» **Directions for this task**: Convert the items below, from the line containing "Image resolution: width=1456" through the end of the items, into a two-column CSV headed instruction and point. Give one row per item, put each value in its own quoted field with line breaks replaced by spaces, and leave the pictures out.

(Word and element pointing items)
──────────

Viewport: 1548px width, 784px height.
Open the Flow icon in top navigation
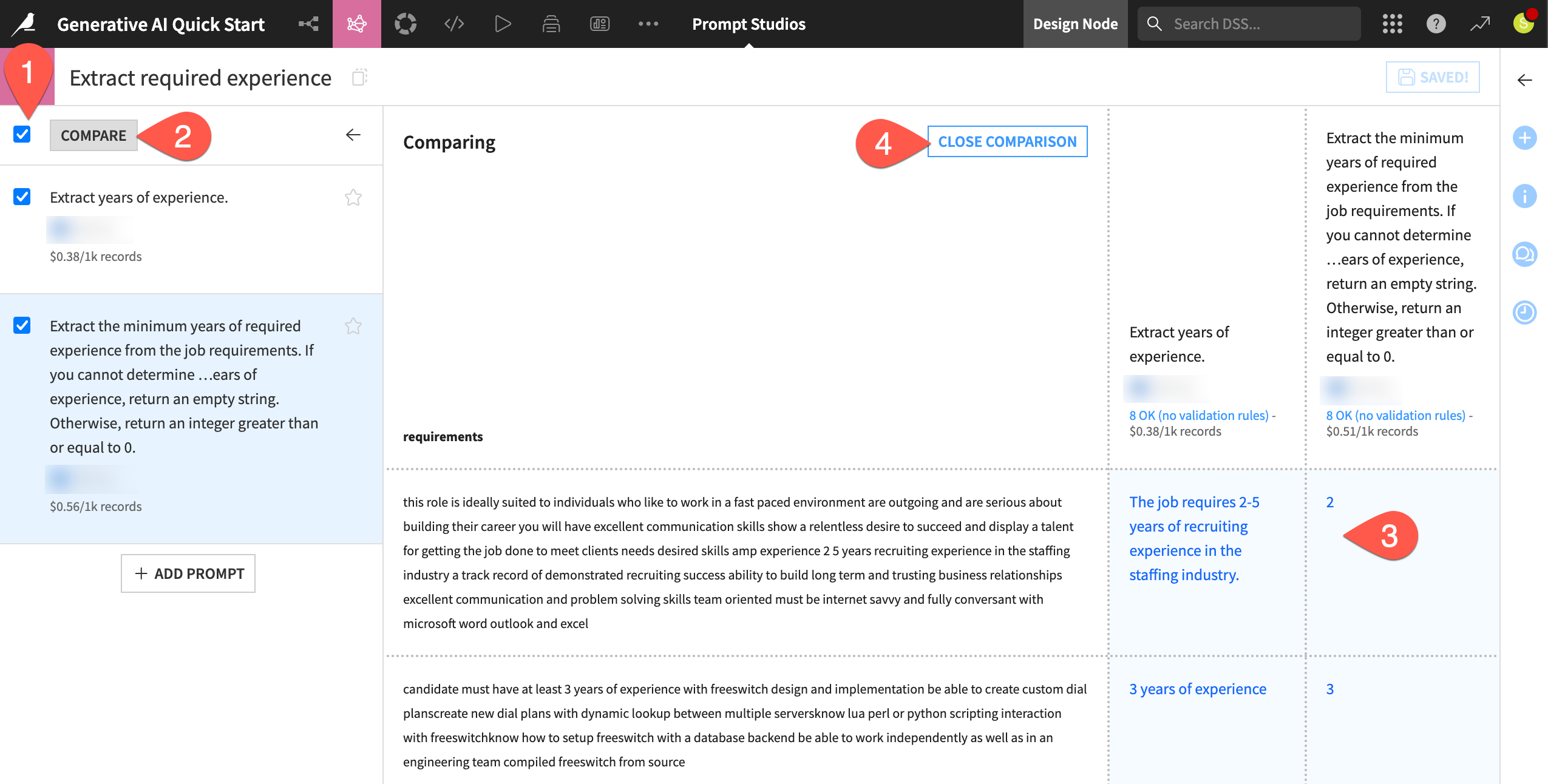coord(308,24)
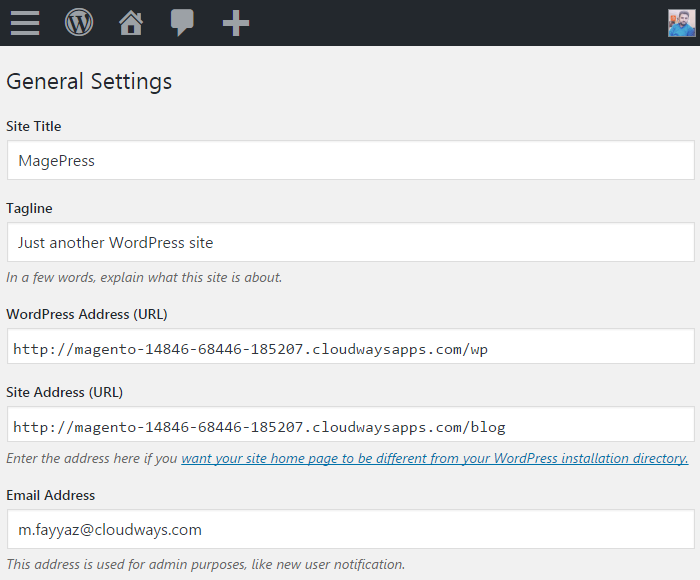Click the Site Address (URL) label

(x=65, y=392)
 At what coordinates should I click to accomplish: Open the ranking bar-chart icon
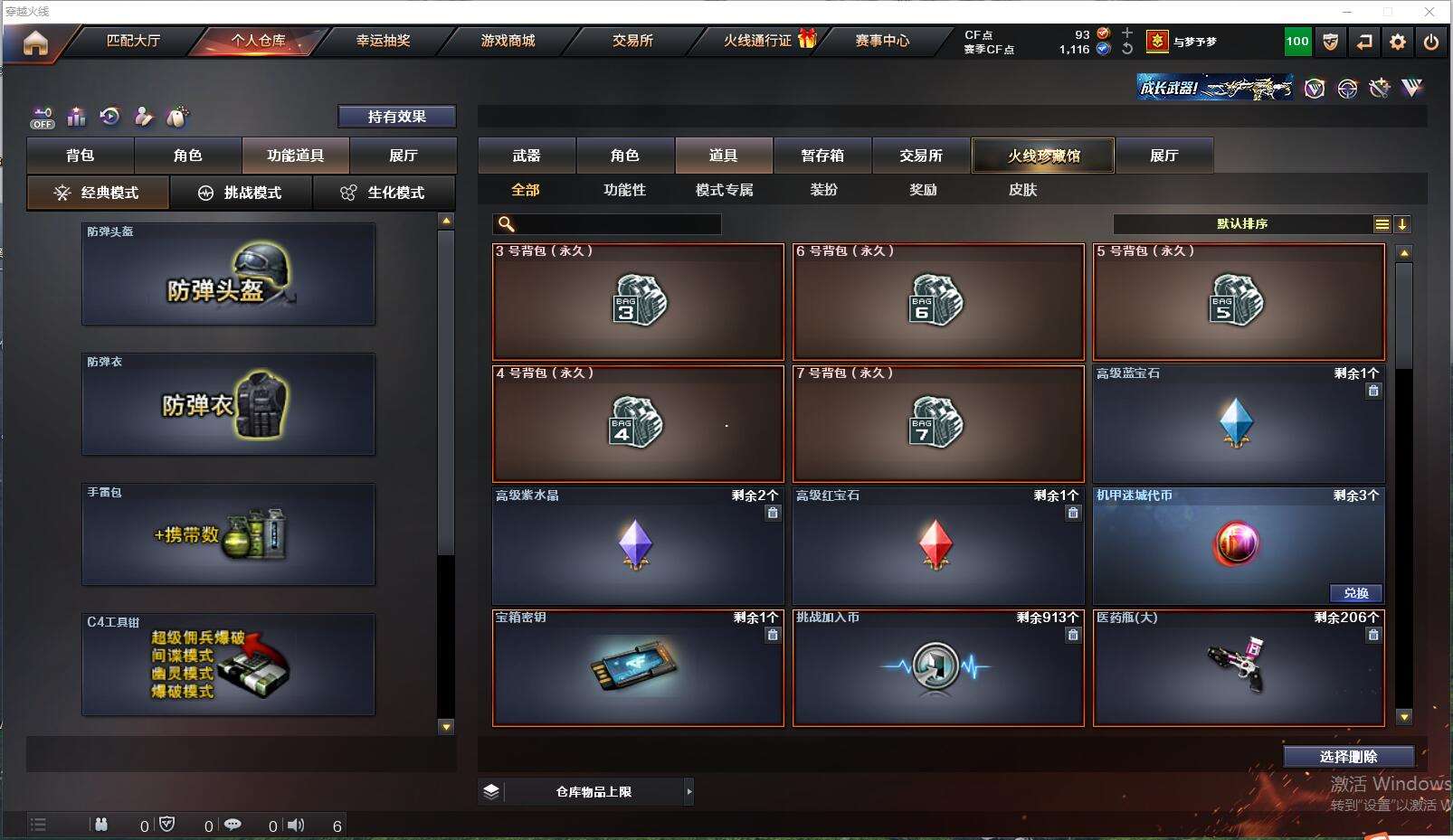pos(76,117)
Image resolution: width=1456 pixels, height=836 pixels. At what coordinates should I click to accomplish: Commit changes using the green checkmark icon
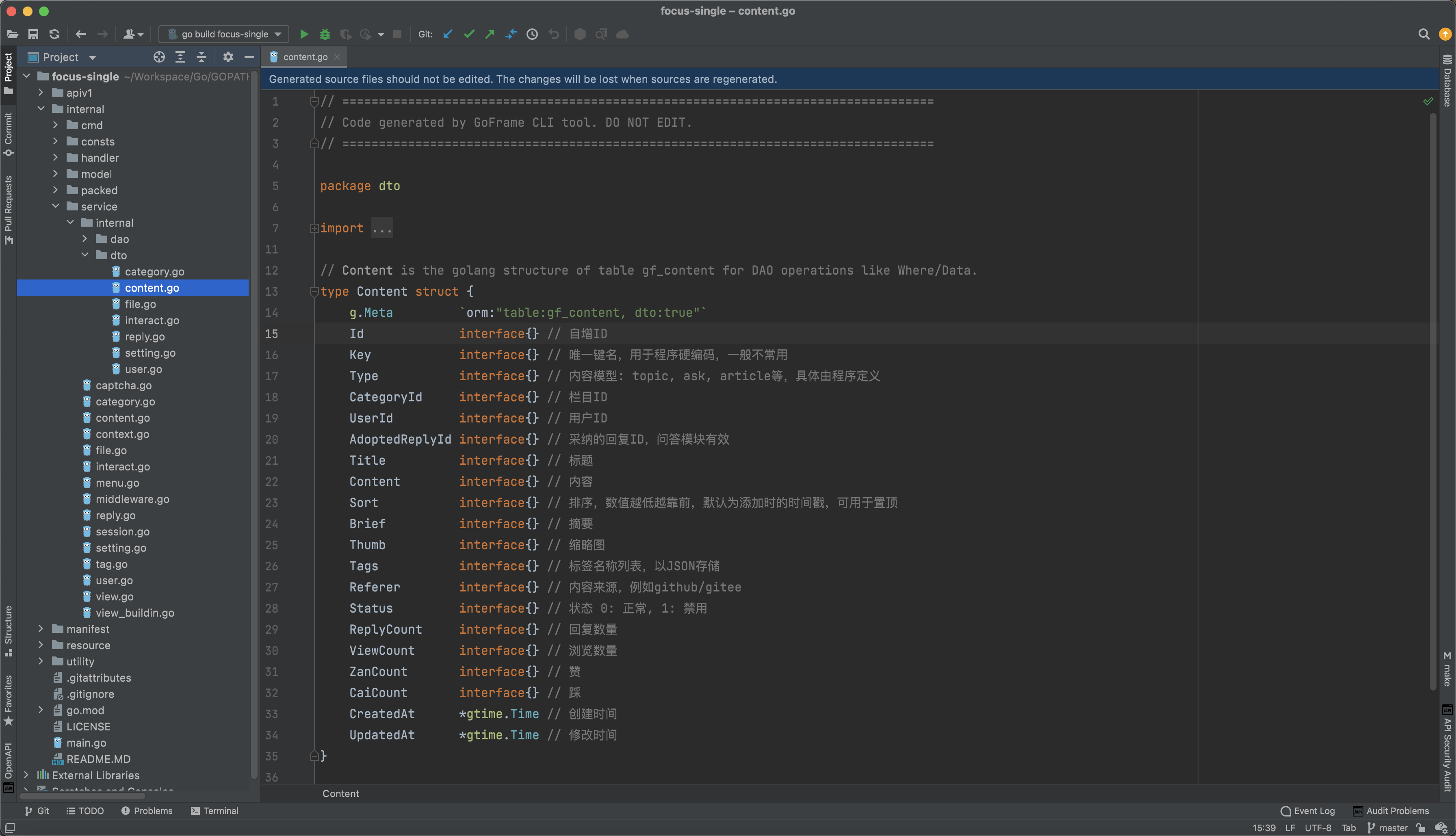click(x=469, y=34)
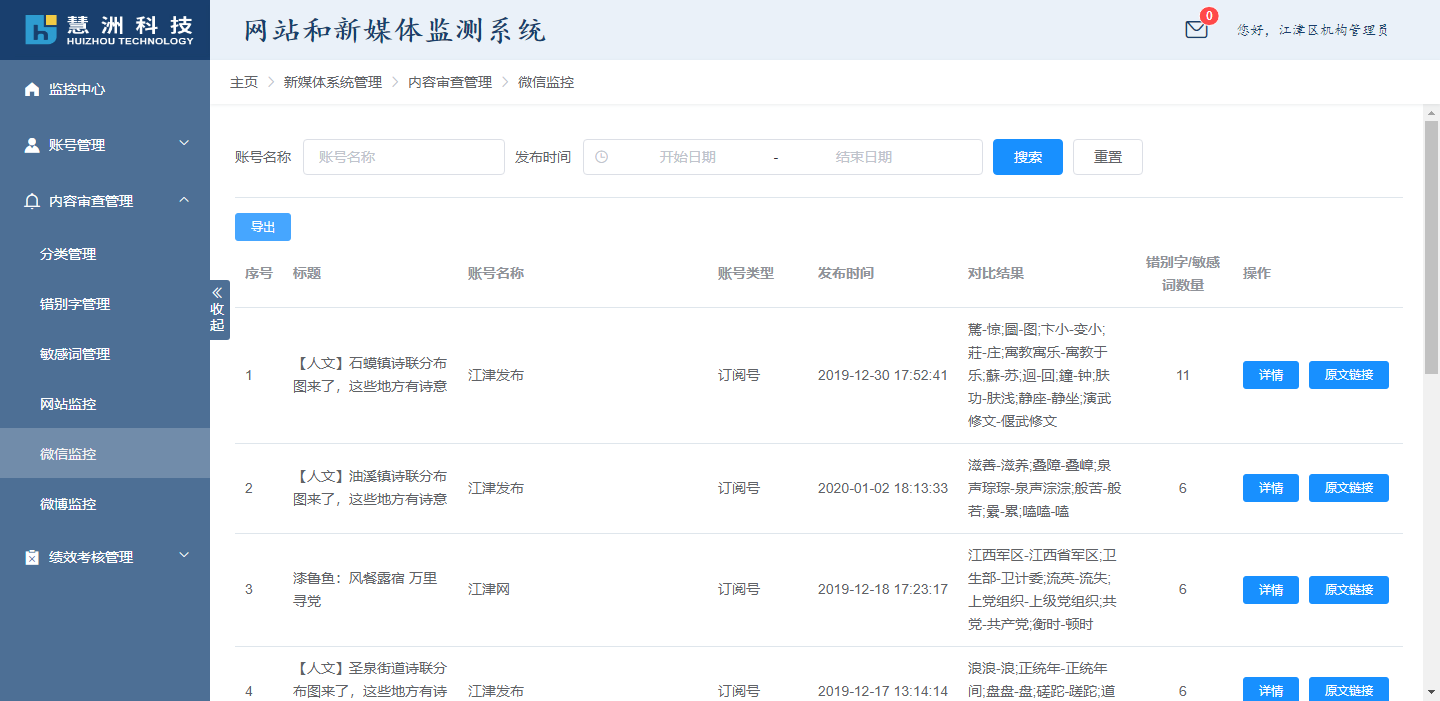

──────────

» **Exercise result**:
instruction,point
"Image resolution: width=1456 pixels, height=836 pixels. At what coordinates should I click to accomplish: Commit changes using the green checkmark icon","click(x=469, y=34)"